È arrivata nella giornata del 4 maggio, e non certo come un fulmine a ciel sereno, la decisione del gabinetto di guerra israeliano di lanciare una nuova offensiva di terra su larga scala nella Striscia di Gaza, denominata “carri di Gedeone”. A darne notizia è stato un portavoce del governo che, parlando al Times of Israel, ha annunciato la volontà di aumentare lo sforzo bellico nell’area al termine della visita del presidente americano Donald Trump, prevista per la prossima settimana. Nel mentre, in questa manciata di giorni, viene lasciato aperto un canale di trattative con Hamas, per cercare di raggiungere comunque una tregua che possa portare alla liberazione degli ostaggi.
Raccontata in questi termini, sembra una boutade di Netanyahu, l’ennesima, indirizzata forse a mettere pressione all’ufficio politico di Hamas, nel tentativo di costringerlo ad accettare i termini di una tregua cucita sugli interessi israeliani (diversamente da quella che per poco più di un mese aveva portato allo stop dei combattimenti, ma era stata pensata per essere più equidistante). Proprio per quello il gabinetto di guerra di Tel Aviv, ad inizio marzo, aveva scelto di violare i patti ricominciando a bombardare a tappeto, e tornando a causare migliaia di morti civili.

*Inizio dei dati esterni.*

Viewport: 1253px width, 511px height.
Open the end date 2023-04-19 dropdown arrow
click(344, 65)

La notizia ha causato sdegno nelle cancellerie mondiali, tanto che il ministro degli Esteri francese Barrot ha parlato di “proposta inaccettabile”, mentre il Presidente del Consiglio Europeo Antonio Costa accusa Tel-Aviv di “violazioni inaccettabili dei diritti umani”, in riferimento anche al blocco degli aiuti umanitari diretti nella striscia che è in atto da ormai due mesi. Anche Pechino si è detta molto contraria all’operazione, affidando ai portavoce del ministero degli Esteri una dura condanna per la condotta di Netanyahu. Tutto questo perchè la proposta parla chiaramente di "occupazione duratura della Striscia" e di "deportazione dei civili palestinesi ".
Mentre accadeva ciò, intanto, le IDF bombardavano in maniera massiccia (con la direzione tattica degli USA) alcune importanti infrastrutture yemenite in mano agli Houthi e, per tutta risposta, i portavoce di Hamas annunciavano il ritiro dalle trattative per una tregua.

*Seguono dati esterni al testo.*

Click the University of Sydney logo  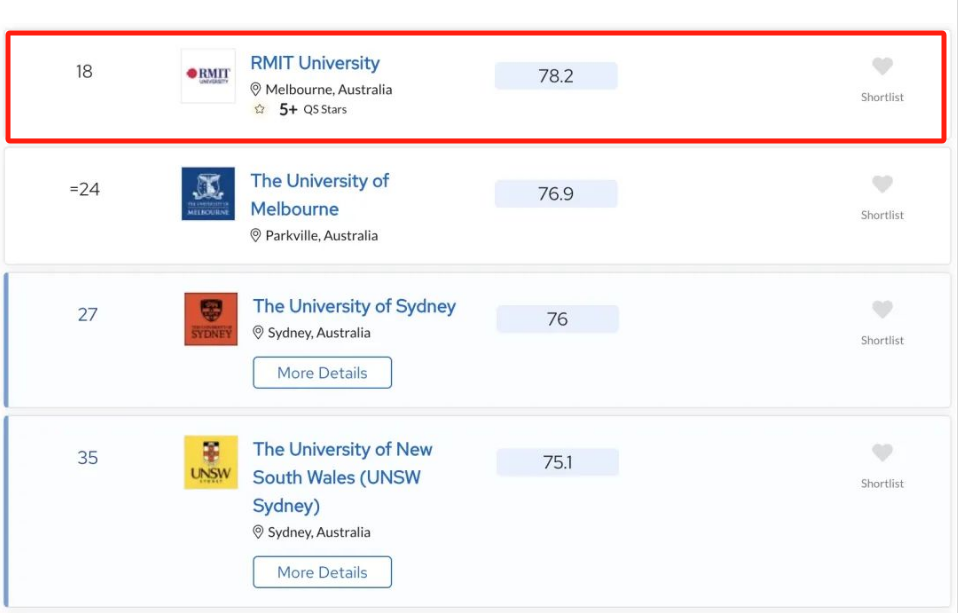click(211, 319)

Fatta questa doverosa premessa, è il caso di analizzare la ricaduta mediatica di questo nuovo annuncio fatto da Israele. Ciò che Netanyahu e il suo governo non sembrano capire, è quanto sia clamorosamente basso il sostegno dell’opinione pubblica mondiale verso Tel-Aviv in questo preciso momento storico. Un cambio repentino se si pensa che all’indomani del massacro del 7 ottobre, tutto il mondo (compresi tutti i paesi Arabi) si era esposto con dichiarazioni di inequivocabile vicinanza a Israele. Oggi la situazione è totalmente capovolta.

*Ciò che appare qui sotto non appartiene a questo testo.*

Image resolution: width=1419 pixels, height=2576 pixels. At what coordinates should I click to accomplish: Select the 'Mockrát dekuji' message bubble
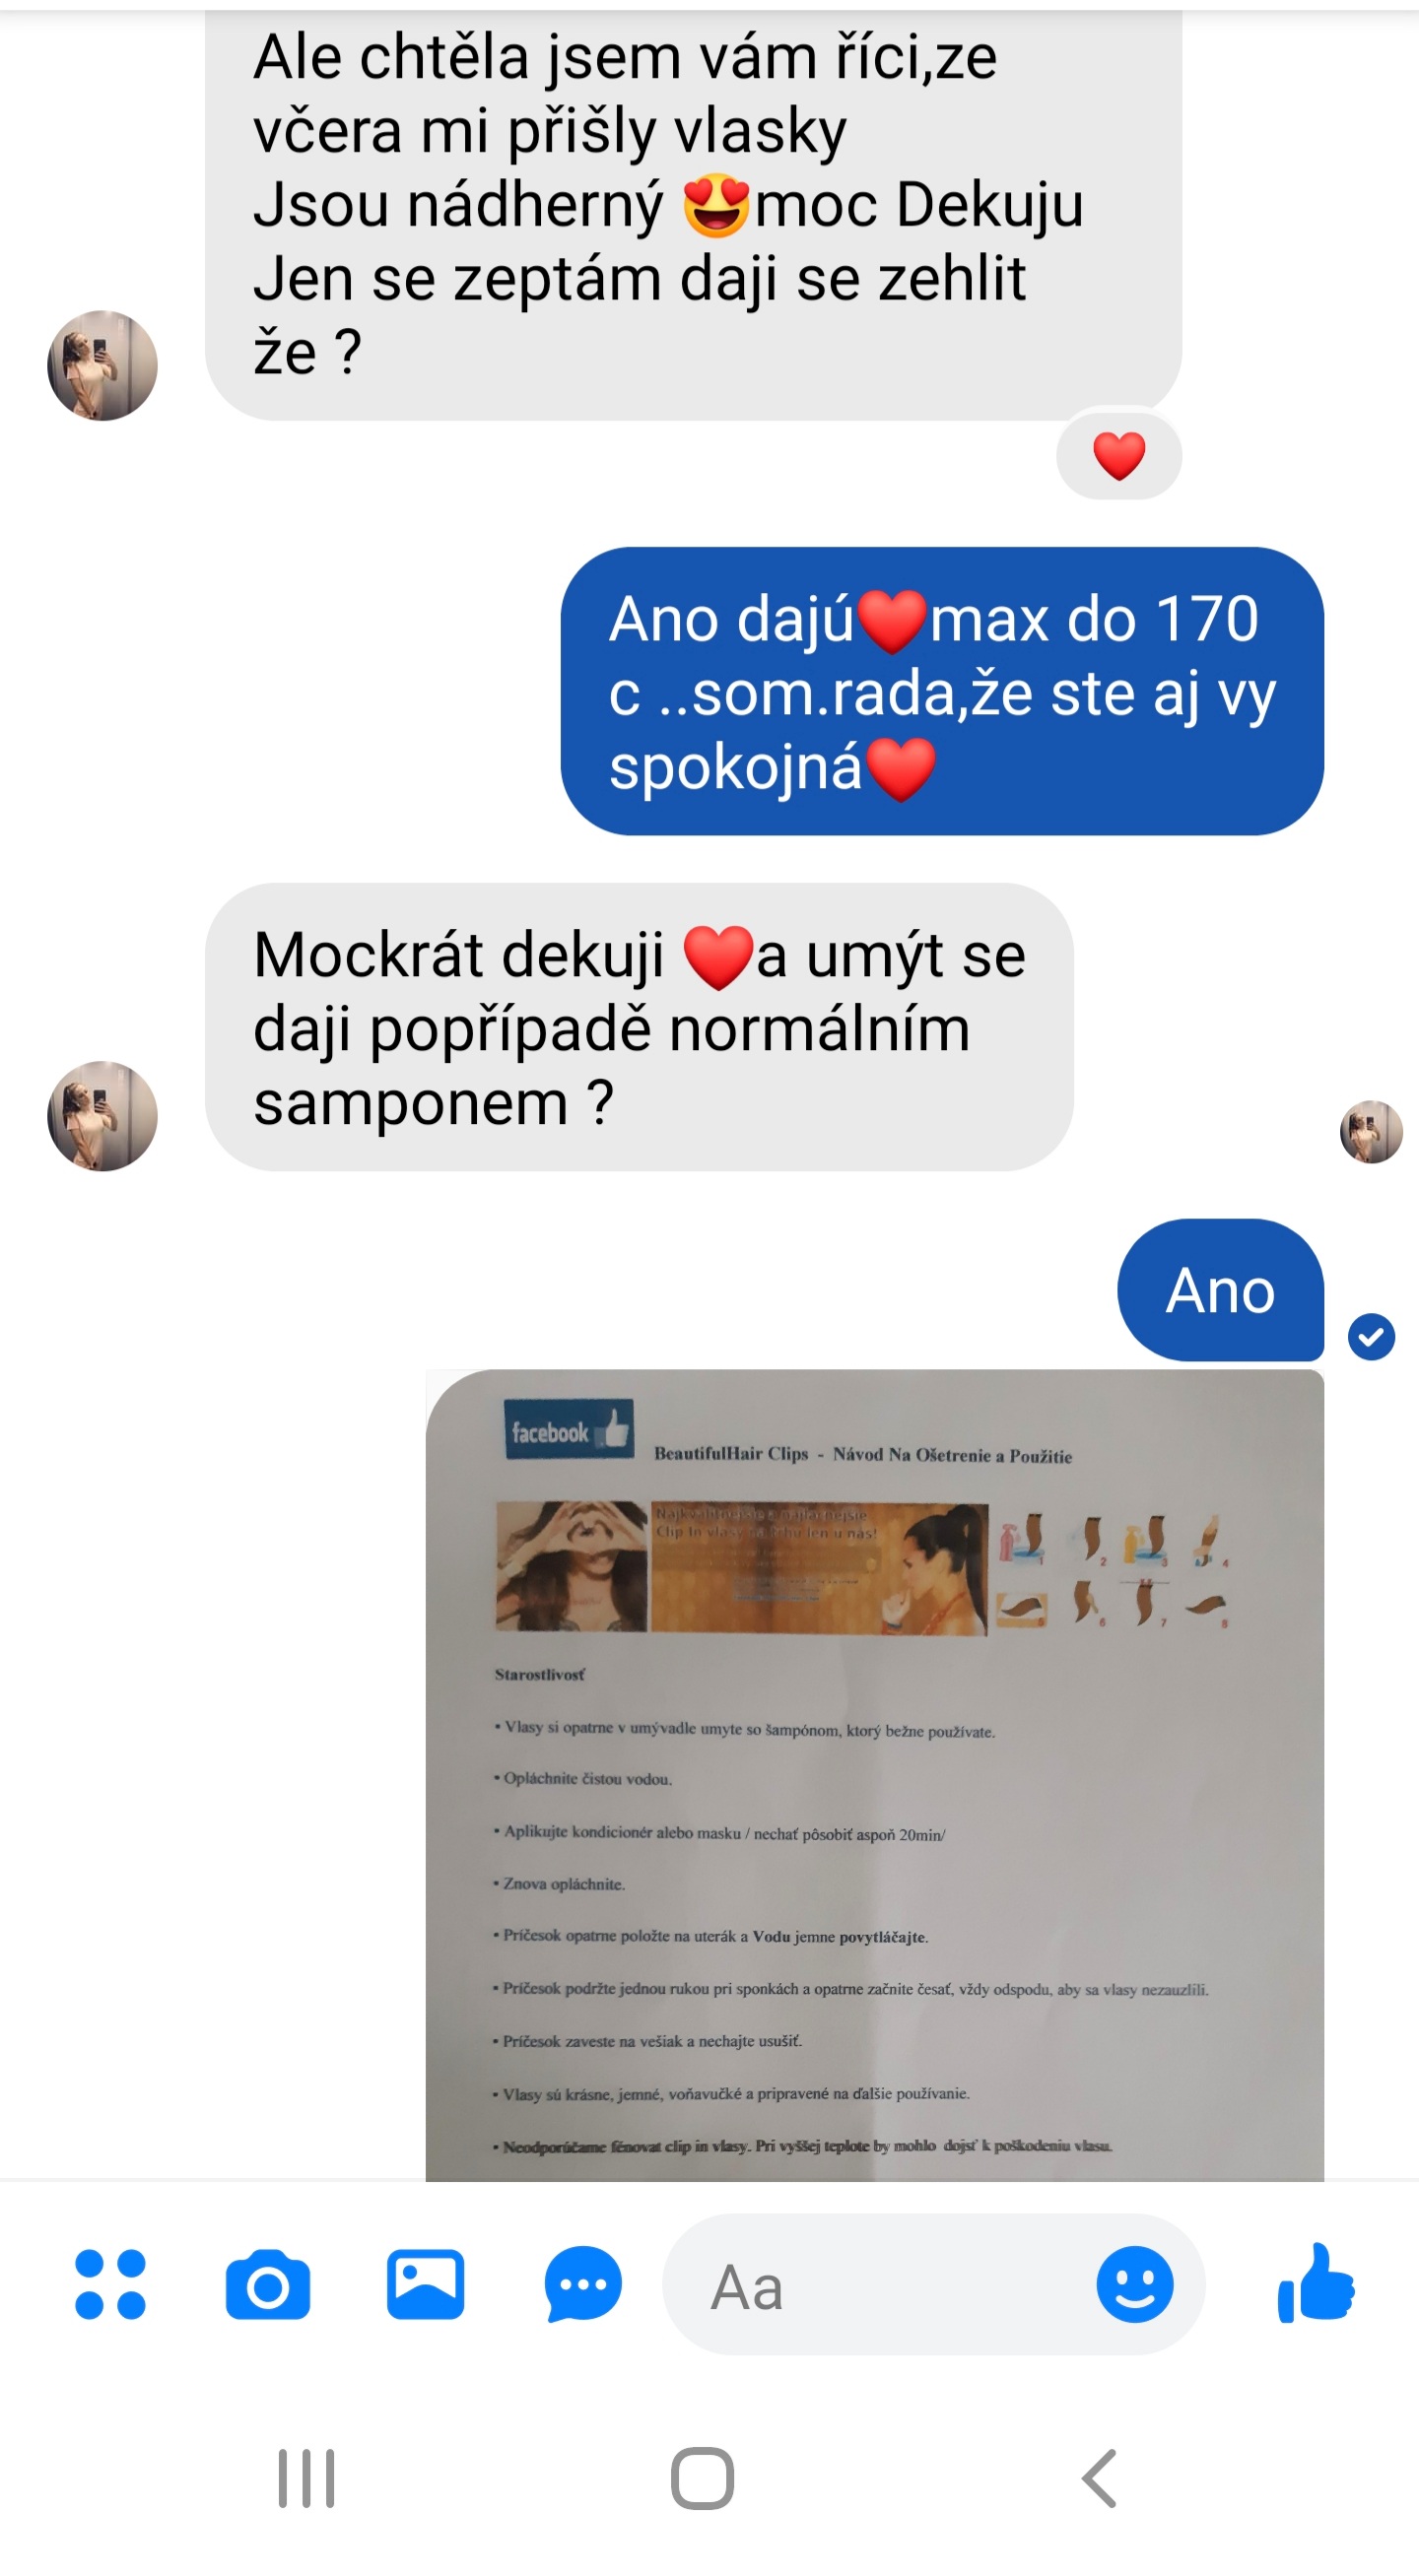click(639, 1027)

Quello a cui abbiamo assistito negli ultimi due anni è uno dei massacri più mediaticamente coperti della storia contemporanea. Non è infatti vero che su Gaza ci sia il “silenzio dei media”, anzi è esattamente l’opposto. Ed è proprio per questo motivo che l’opinione pubblica mondiale ha avuto per la prima volta l’occasione di assistere quasi in diretta allo sterminio di cinquantamila palestinesi, 11.500 dei quali bambini. Addirittura al mondo sono state mostrate le immagini dei bombardamenti con i droni sui convogli umanitari, sulle file di civili in attesa per il pane. Il mondo ha visto, e non riesce a dimenticarlo.
Netanyahu e i suoi non hanno fatto i conti con l’immensa portata mediatica del loro operato e ora si trovano incastrati all’interno di una gabbia che rischia di risucchiarli per sempre. Perché se è vero (indubbiamente), che il sostegno materiale ad Israele (soprattutto degli USA a trazione trumpiana) è ancora massiccio, il sostegno mediatico è totalmente inesistente. I governi di tutto il mondo sanno bene che devono rispondere ad un elettorato che ha manifestato in ogni modo il suo disprezzo per il massacro di Gaza. E questo non potrà non avere un peso. Netanyahu potrà continuare quasi certamente indisturbato il suo bagno di sangue, ma le conseguenze che si troverà ad affrontare Israele nei prossimi anni, evidentemente, ha scelto di non metterle in conto.
Oggi, infatti, Israele è dalla parte sbagliata della storia.